To understand this outstanding instance of a righteous gentile whose rebellion against tyranny enabled not only the Hebrews but also the Torah to develop and flourish, let us examine a few verses of our reading in accordance with the interpretation of the Netziv (Rabbi Naftali Tzvi Yehuda Berlin, dean of Volozhin Yeshiva, 19th-century Lithuania.)
Hoping to save her baby brother Moses from the Egyptians who were under orders to cast any Hebrew baby boy they saw in the Nile (ibid. 22), Miriam places him in a basket hidden along the banks of the river.
Pharaoh’s own daughter, Bitya, comes down to bathe in the river; her retinue of women departs to the river’s edge to allow their mistress a measure of privacy.
When Bitya spies the wicker basket hidden among the reeds, she even sends away her trustiest maidservant, who generally never left her side. She retrieves the basket, and as she suspected, finds a Hebrew baby. Miriam, waiting nearby, offers to find a Hebrew wet nurse for him.
According to the Netziv, the text then states that the child grew up, and was brought to Bitya; she called him Moses, and Bitya justified her right to adopt him since she had drawn him out from the river where his parents had left him and brought him up as her own, risking her life by refusing to follow her father’s orders.
From Bitya’s perspective, this act of courage was tantamount to a biological mother shedding blood and risking her life to bring her baby into the world.
It is not by accident that it is Moses, brought up by Bitya in Pharaoh’s court, who rebelled against Pharaoh and killed an Egyptian task-master. His model for his refusal to follow orders was none other than his Egyptian mother, Bitya.
During the Nuremberg Trials against Nazi war criminals (1945-46), the major line of defense used by the Nazi defendants was that a soldier cannot be held accountable for actions which were ordered by a superior officer. Even if this argument was not always sufficient for exoneration, it was certainly deemed sufficient for lessening the punishment. Ultimately, Nuremberg Principle IV concluded that “the fact that a person acted pursuant to the order of his government or of a superior does not relieve him from responsibility under international law, provided a moral choice was in fact possible to him.” In other words, if he would be severely punished or murdered for refusing to obey an order to commit genocide, he would not be culpable.
How different is the talmudic position of 2,000 years ago! “If a gentile tells you to kill X or he will kill you, you must allow yourself to be killed, for who says that your blood is redder than his?” (B.T. Sanhedrin 74a). For Jewish law, Bitya the daughter of Pharaoh and Moses the Master Prophet led the way.

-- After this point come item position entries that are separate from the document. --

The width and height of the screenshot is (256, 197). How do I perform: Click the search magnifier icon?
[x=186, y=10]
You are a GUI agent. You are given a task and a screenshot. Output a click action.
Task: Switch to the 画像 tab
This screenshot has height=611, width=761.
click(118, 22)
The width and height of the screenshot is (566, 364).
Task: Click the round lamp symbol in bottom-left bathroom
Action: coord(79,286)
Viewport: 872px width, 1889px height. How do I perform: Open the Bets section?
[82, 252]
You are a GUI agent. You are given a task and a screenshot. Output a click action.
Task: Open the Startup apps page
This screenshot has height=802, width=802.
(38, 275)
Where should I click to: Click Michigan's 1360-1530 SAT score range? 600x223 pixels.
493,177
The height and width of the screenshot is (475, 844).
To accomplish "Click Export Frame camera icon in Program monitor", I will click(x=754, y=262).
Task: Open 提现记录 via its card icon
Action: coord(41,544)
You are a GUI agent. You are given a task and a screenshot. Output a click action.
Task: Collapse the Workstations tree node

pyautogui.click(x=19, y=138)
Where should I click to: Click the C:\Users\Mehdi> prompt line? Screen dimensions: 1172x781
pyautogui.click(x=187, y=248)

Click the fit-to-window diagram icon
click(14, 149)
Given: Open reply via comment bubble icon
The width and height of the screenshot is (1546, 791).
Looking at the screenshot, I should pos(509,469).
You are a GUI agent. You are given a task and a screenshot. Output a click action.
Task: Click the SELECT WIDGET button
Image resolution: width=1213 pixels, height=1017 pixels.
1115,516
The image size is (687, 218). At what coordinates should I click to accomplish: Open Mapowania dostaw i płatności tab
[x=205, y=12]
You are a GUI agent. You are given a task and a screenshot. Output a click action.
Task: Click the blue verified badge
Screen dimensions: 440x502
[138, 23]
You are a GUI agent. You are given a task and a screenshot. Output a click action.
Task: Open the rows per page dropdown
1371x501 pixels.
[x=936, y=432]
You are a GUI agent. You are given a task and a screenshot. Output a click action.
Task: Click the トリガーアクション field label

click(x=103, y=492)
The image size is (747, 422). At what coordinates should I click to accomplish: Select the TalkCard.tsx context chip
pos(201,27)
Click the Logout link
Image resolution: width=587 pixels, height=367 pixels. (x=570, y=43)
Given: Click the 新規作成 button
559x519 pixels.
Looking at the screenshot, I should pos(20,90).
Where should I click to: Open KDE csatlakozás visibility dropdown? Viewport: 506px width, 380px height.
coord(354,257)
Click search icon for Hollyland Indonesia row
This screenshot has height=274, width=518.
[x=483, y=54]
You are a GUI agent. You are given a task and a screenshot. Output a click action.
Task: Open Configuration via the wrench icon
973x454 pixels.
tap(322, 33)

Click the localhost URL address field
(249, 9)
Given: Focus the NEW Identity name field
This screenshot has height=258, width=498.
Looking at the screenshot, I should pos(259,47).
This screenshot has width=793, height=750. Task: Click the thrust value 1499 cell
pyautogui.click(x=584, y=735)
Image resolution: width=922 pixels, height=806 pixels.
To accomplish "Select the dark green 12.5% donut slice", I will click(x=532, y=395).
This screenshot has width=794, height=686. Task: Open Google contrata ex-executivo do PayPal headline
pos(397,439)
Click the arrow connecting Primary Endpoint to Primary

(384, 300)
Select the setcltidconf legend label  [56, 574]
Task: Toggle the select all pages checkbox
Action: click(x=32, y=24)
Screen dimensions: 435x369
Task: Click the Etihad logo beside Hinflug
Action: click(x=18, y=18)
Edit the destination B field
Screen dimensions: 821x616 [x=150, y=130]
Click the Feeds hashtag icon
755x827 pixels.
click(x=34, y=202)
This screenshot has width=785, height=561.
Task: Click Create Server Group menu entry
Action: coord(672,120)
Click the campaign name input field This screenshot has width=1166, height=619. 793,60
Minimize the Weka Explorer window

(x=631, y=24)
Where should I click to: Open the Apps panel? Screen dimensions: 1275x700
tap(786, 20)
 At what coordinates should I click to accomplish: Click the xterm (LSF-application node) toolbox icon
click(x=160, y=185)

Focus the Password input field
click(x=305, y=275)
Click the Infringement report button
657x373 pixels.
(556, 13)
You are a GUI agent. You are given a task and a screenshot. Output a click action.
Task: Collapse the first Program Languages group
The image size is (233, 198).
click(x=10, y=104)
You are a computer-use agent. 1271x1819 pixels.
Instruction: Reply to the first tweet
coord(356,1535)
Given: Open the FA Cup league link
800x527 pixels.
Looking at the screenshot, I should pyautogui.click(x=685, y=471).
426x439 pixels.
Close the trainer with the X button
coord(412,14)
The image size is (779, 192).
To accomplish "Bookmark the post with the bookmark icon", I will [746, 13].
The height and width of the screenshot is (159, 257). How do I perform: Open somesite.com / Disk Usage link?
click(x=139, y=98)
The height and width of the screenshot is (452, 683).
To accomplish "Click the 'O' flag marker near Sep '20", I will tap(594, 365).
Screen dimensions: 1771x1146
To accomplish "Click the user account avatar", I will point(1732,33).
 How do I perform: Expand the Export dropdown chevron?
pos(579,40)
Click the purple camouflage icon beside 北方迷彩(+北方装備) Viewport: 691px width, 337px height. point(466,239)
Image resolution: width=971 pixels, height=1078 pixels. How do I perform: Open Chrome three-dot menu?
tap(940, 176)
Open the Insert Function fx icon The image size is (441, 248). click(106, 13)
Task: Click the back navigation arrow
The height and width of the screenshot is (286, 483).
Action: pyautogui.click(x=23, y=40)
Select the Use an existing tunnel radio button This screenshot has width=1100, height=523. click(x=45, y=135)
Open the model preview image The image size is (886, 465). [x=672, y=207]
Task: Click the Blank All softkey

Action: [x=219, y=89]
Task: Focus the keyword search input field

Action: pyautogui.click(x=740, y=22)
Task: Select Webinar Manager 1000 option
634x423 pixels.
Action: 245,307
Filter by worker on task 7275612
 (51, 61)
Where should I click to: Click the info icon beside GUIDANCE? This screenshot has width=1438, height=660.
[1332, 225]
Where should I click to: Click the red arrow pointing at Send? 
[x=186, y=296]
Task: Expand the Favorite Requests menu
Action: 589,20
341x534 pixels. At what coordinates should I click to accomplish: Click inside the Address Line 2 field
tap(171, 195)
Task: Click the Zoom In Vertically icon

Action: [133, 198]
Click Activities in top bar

Israeli law was established by the Kafr Kasim Massacre Judgment (1957), which ruled that a soldier is not obligated to examine the legality of each military order but must refuse a specific order that is “blatantly illegal, so illegal that it is as if above it flies a black flag declaring ‘prohibited,’” in the words of Judge Benjamin Halevy.
I believe that every soldier must give priority to God’s law over human law, even the law of the IDF.
However, refusing to carry out a command of the IDF must only apply when the individual believes that by carrying out the order an innocent Jewish or gentile life is being taken, or that fundamental human rights are being removed. In the instance of giving land for peace, however, Rabbi J.B. Soloveitchik ruled that the elected government of Israel has the right to decide whether sacrificing land for peace is operable and under which conditions. Such a decision must be governmental and not individual.